For this reason it is very likely that Chinese companies will either continue to buy mature Israeli companies or take strategic stakes or enter a joint venture in respect of immature technologies and/or strategic investments in venture capital funds. One example of Chinese companies strategically investing in immature technologies is the investment in WBP Venture Partners, a venture capital firm that is raising $50 million for investing in Israeli tech startups that are looking to break into China and particularly focusing on life sciences, medical devices, green technology, telecommunications, online media and industrial technologies.
Although many Israelis instinctively look to the US or Europe for their export markets, most Chinese companies are content (at least initially) to gaze inwards at the China market when considering Israeli technology. In many cases the Chinese company will be content with only exclusivity for China. Often China is the biggest market for a particular technology or its application.
IP Protection in China – Register Early, Pick the Right Partner
Invariably whenever the terms China and foreign technology come together, concerns as to IP protection are not far behind. Israeli hi-tech start ups have legitimate concerns as to protection of their intellectual property. Despite improvements in China, IP protection remains a major issue. Accordingly, Israeli companies are well advised to take steps to protect their technology in China (through patent registrations, protection of their business secrets and trade marks), and also to co-operate with the right Chinese partner. A long term Chinese partner is not just a partner in the technology transfer but also in the protection of such technology within China.
The Chinese leadership realizes that a transition from a low-cost manufacturing to an innovative high end product based economy will require China to clamp down on IP infringement. In this regard China has taken many steps, the most recent of which is the reform of the Trademark Law. However, the size, fragmentation of manufacturing and sheer volume of competition within China means that IP infringement will be an issue to deal with for some time going forward. Once China has its own IP to protect, though, the rate of progress should noticeably accelerate. Israel-China cooperation can also contribute to this development, as mutuality of interest will prevail.
Overall, a shidduch between a start-up nation with limited manufacturing resources and market opportunities and a buy-up manufacturing titan that lacks sufficient innovation makes sense.
Both Israel and China realize they are highly complementary and are placing emphasis on building a long term relationship. As Benjamin Netanyahu says, Israel and China are ‘two ancient peoples with a glorious past, a difficult in-between period, and then soaring into the future.’

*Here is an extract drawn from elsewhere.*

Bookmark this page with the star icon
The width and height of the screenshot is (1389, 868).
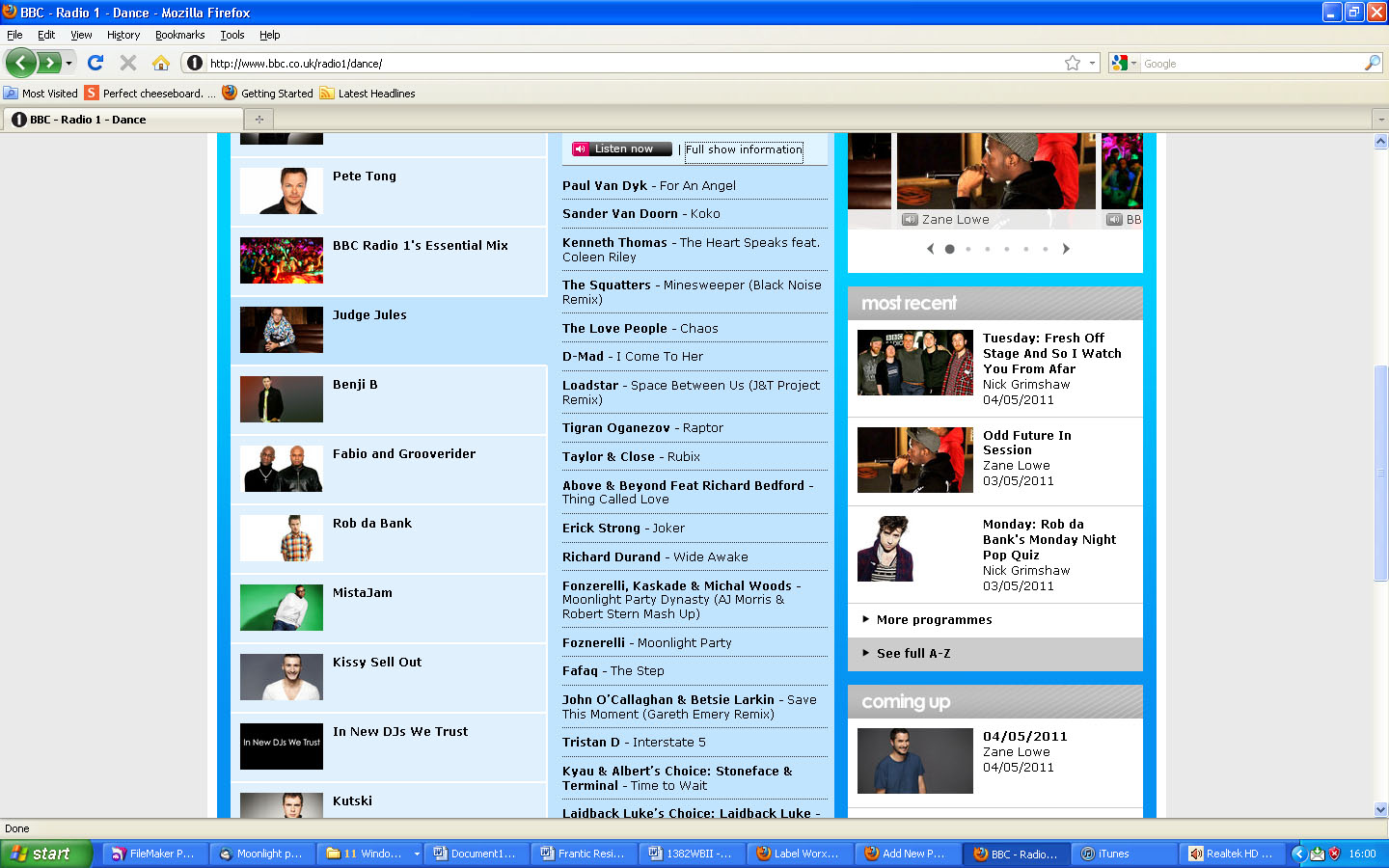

However, Israeli companies need to realize that Chinese buyers do not want to be a freier (sucker). Chinese investors will need to understand what they are buying and know that the talent that they buy will still be there after the transaction closes. Israeli companies will need to understand this too, and understand the Chinese decision making process. Potentially, the combination of Israeli know-how with Chinese manufacturing muscle is unbeatable. However, ultimate success will require efforts on both sides.